Judas se detuvo y se apoyó contra la pared. Se crispaba y abría los puños, irritado y nervioso.
De repente se sobresaltó. Oyóse un sonido de trompetas y la multitud se hizo a un lado. Llegaron cuatro levitas, que depositaron suavemente ante la puerta de la torre una silla de manos doradas. Descorriéronse sus cortinas de seda y descendió lentamente Caifas, grueso, blanco, con bolsas bajo los ojos y vestido con una dalmática amarilla. Las dos pesadas hojas de la puerta se abrieron en el instante preciso en que Jesús salía. Los dos hombres se encontraron en el umbral, frente a frente. Jesús, descalzo y con el vestido blanco enteramente remendado, se detuvo y miró fijamente a los ojos del sumo sacerdote. Este alzó sus pesados párpados, lo reconoció, le echó una rápida mirada de pies a cabeza y, por último, sus labios de chivo se movieron para decir:
– ¿Qué buscas aquí, rebelde?
Jesús, inmóvil, mantenía clavados en él sus grandes ojos severos y afligidos y le respondió:
– No te temo, sumo sacerdote de Satán.
– Arrojadle de aquí -gritó Caifas a los cuatro silleteros y entró en el patio. Era zambo y movía pesadamente su obeso trasero.
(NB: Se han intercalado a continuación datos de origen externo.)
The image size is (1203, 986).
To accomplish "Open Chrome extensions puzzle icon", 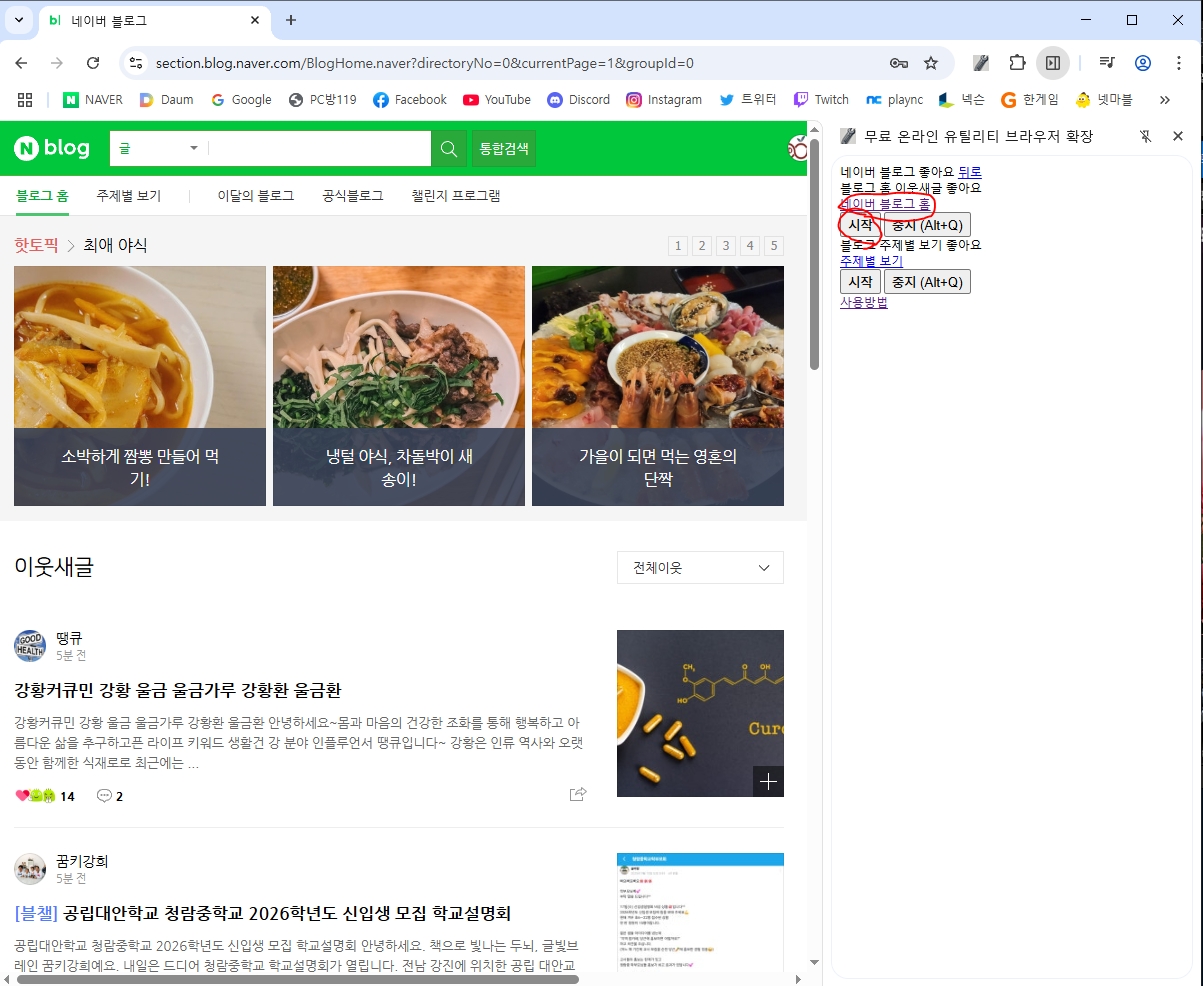I will [x=1017, y=63].
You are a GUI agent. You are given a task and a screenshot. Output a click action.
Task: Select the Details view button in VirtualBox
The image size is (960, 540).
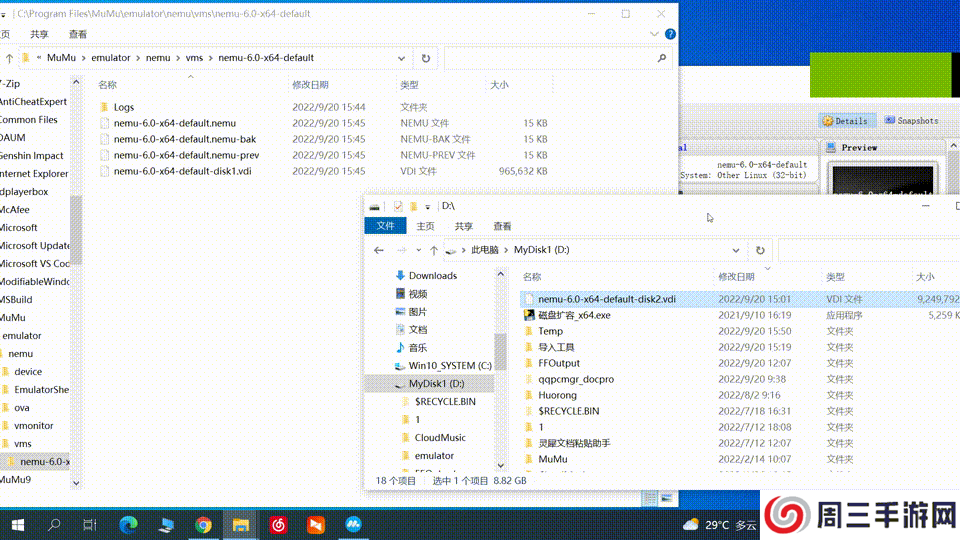coord(844,121)
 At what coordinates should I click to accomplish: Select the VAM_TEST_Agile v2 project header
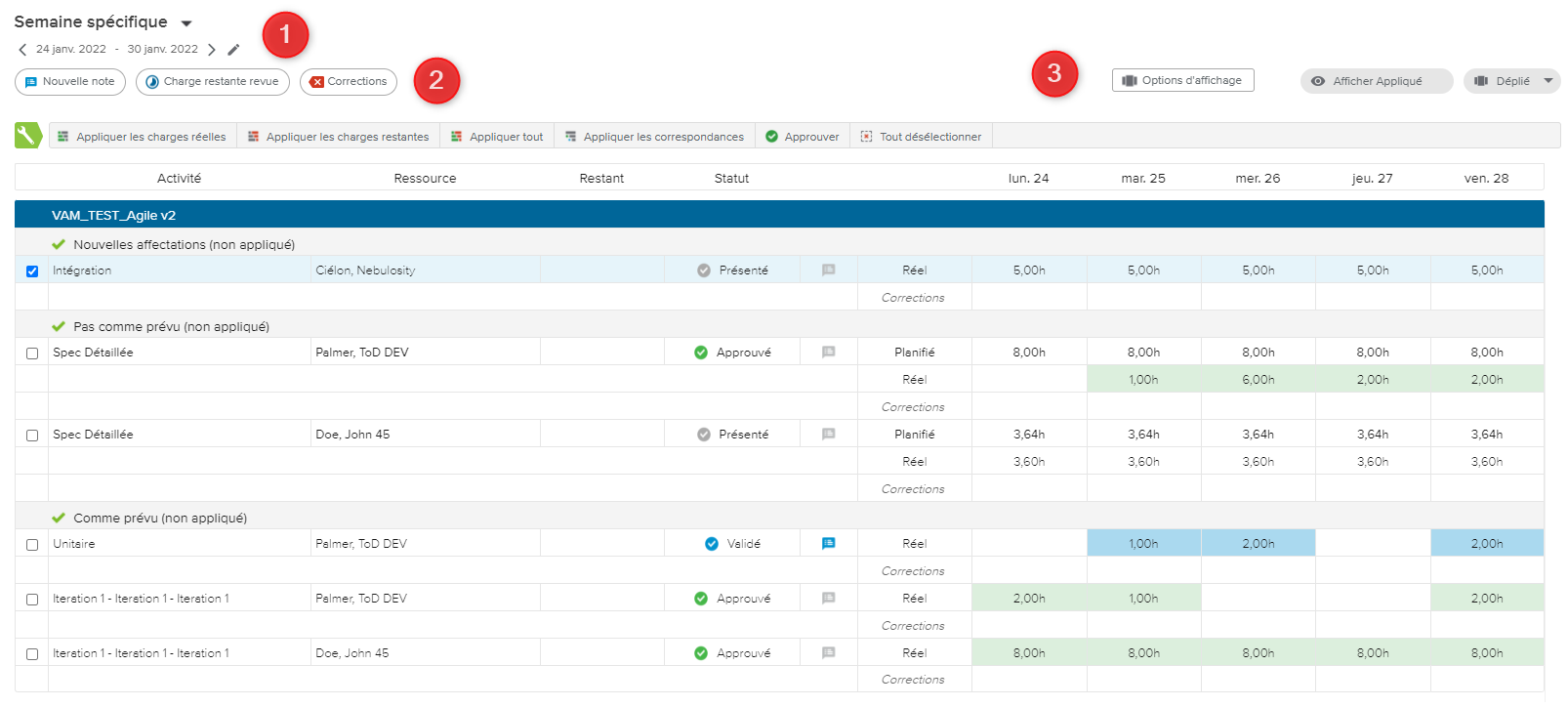114,215
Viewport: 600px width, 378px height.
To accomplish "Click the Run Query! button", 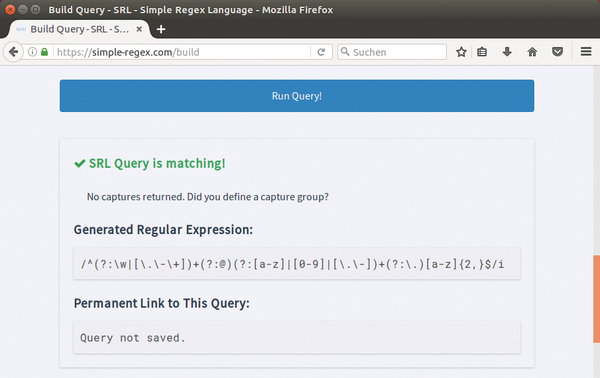I will [297, 96].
Los cuatro levitas se precipitaron sobre Jesús, pero Judas dio un salto y rugió:
– ¡Fuera! -los rechazó, tomó a Jesús del brazo y añadió-: Vámonos.
Judas apartaba los camellos, los hombres y las ovejas, abriéndole camino a Jesús. Franquearon la puerta fortificada, bajaron al valle del Cedrón, remontaron la otra ladera y se encaminaron hacia Betania.
– ¿Qué quería de ti? -dijo Judas, apretando el brazo del maestro con angustia.
– Judas -respondió Jesús después de un largo silencio-, esta tarde te confiaré un secreto terrible.
Judas inclinó su cabezota y esperó, con los labios entreabiertos.
– Tú eres más fuerte que los otros compañeros. Creo que eres el único que puede soportarlo. A los demás no les dije nada, ni nada diré; son demasiado blandos.